Arizal juga menyoroti sikap negara yang kerap menutup diri terhadap bantuan kemanusiaan internasional saat bencana terjadi. Menurutnya, dalam situasi darurat kemanusiaan, keselamatan warga harus menjadi prioritas utama di atas pertimbangan politik dan citra negara.
“Kedaulatan sejati tidak diukur dari menolak bantuan, tetapi dari kemampuan negara menyelamatkan rakyatnya,” tegasnya.
Banjir berulang ini juga mencerminkan ketimpangan struktural antara pusat kekuasaan dan wilayah di luar Pulau Jawa.

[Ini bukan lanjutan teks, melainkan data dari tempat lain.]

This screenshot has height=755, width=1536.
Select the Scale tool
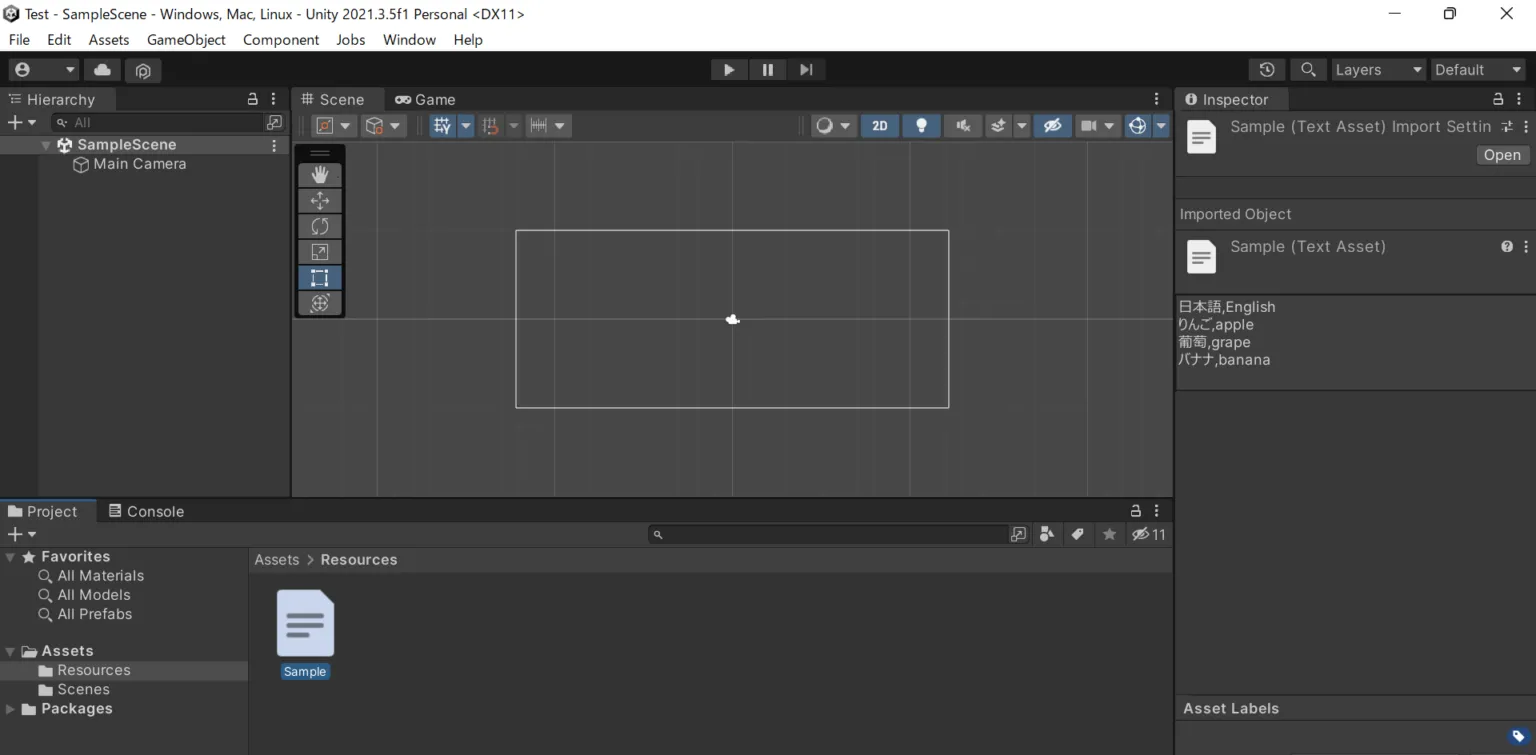click(x=320, y=252)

Keputusan eksploitasi sumber daya alam banyak ditentukan dari pusat, sementara risiko ekologis dan korban kemanusiaan ditanggung oleh masyarakat di daerah. Ketimpangan ini memperdalam rasa ketidakadilan dan memperkuat krisis kepercayaan publik terhadap negara.

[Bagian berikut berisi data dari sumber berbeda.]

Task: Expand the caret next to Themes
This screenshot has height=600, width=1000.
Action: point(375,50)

Dampak kerusakan hutan di Sumatra tidak hanya bersifat lokal. Sebagai bagian dari ekosistem hutan tropis dunia, degradasi lingkungan di Indonesia turut berkontribusi terhadap krisis iklim global. Dalam konteks internasional, kegagalan negara melindungi lingkungan hidup semakin dipandang sebagai isu hak asasi manusia lintas batas.
Relawan Peduli Rakyat Lintas Batas mendesak pemerintah untuk segera mengambil langkah konkret, termasuk penegakan hukum tanpa pandang bulu terhadap pelaku perusakan hutan, pemulihan daerah aliran sungai, serta kebijakan mitigasi bencana yang berorientasi pada keselamatan manusia.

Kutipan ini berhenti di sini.